In late 2021 we kick started a project with a customer who had shown an interest in reducing log ingestion costs and reached out to us via Linkedin.
Like many others, this customer had a combination of popular logging platforms in place that were built and put together for various reasons over time. No real reason why, just different departments, skills, tooling budgets and business needs influenced their position.
They finally allowed us to engage with their technical teams and asked us to prove that we could reduce spend on tools and show them how to get back control of their data. Challenge accepted.
OLD Tooling Landscape
Nothing unexpected found, they had three different platforms and data in other peoples clouds and on-prem. Each tool represented a technical domain and was straightforward to understand.
Datadog – Observability in production. This tool is used to ingest agent and 3rd party logs and other metric and trace telemetry. Pain Point – increased on-boarding demand has meant increasing costs to ingest, retain and re-hydrate. Web, database and api logs were growing. Low retention. Not really a pain point, but everyone wants it once they see it.
Elastic – Non production cloud and on-prem logs. All types. Pain Point – Lacked control. Elastic was being used by many developers and load testing teams. Difficult to forecast capacity and experiences low retention and sometimes low performance. No one team owned or managed this environment.
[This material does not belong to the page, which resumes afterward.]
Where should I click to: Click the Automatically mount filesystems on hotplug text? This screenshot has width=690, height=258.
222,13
Splunk – Security log collection and integration with cyber tools. Pain Points – Compliance and security posture had meant logging everything became the norm. No choice but to accept growing costs to ingest and store for longer.
Note: all three tools above are absolute powerhouses in their own domains, our team loves each of them. This POC was not about comparing features or picking holes in the customer capabilities, but to bring order and control to the environment allowing the customer to forecast costs. Although apica.io can support logs and metrics, the scope for this engagement covered logs only.
NEW Tooling Landscape
It is important to understand that there is no change to the level of intelligence data being delivered to the existing platforms. Adding a pipeline gives you control of the flow & the power to distinguish signal from noise. In fact, its a very basic feature associated with data pipelines, but we will explain how apica.io adds many other unexpected benefits later.
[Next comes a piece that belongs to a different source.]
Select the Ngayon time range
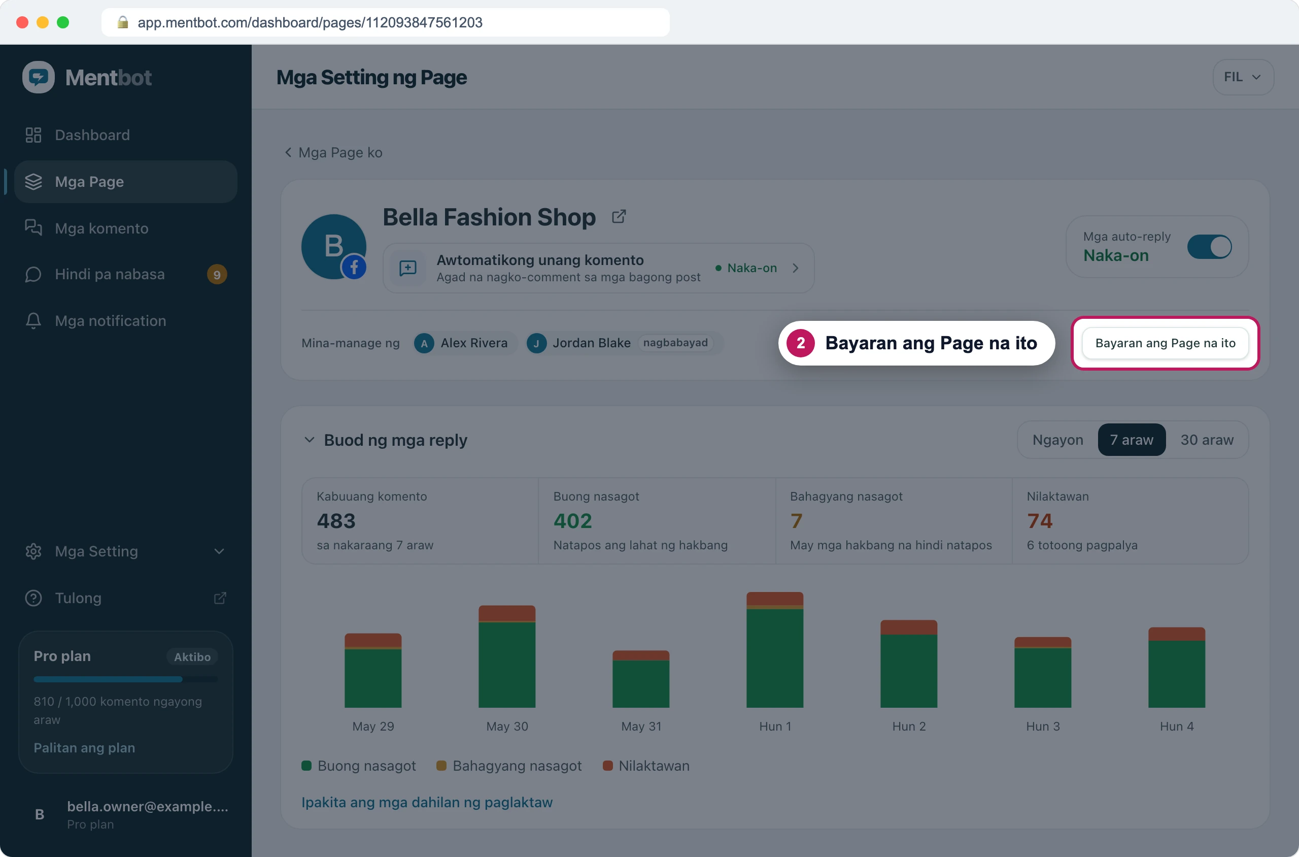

Stage ONE – Setup Forwarders
Setting up the environment meant we needed to first pre-configure the a few things so that the logs being pumped directly from Log Sources to Logging Solutions are ‘inline”. This just means the apica.io platform will forward everything as is. Within the tool, we add forwarders, which are the vendor API’s to push logs too. As you can see below, we added Elastic, Datadog, Splunk On-Prem and Splunk Cloud (API Credentials+ location/index).
** Instastore is the out of box storage within Apica that the customer provides. (bring your own storage). Anything that passes from source to forwarder in the above diagram will be stored here indefinitely. This crucial component means that a raw copy of all data being passed from agents/beats/hubs to the corresponding vendors cloud – is now in the customers cloud too. As Datdog or Elastic roll over their data based on retention rules, apica.io never rolls over.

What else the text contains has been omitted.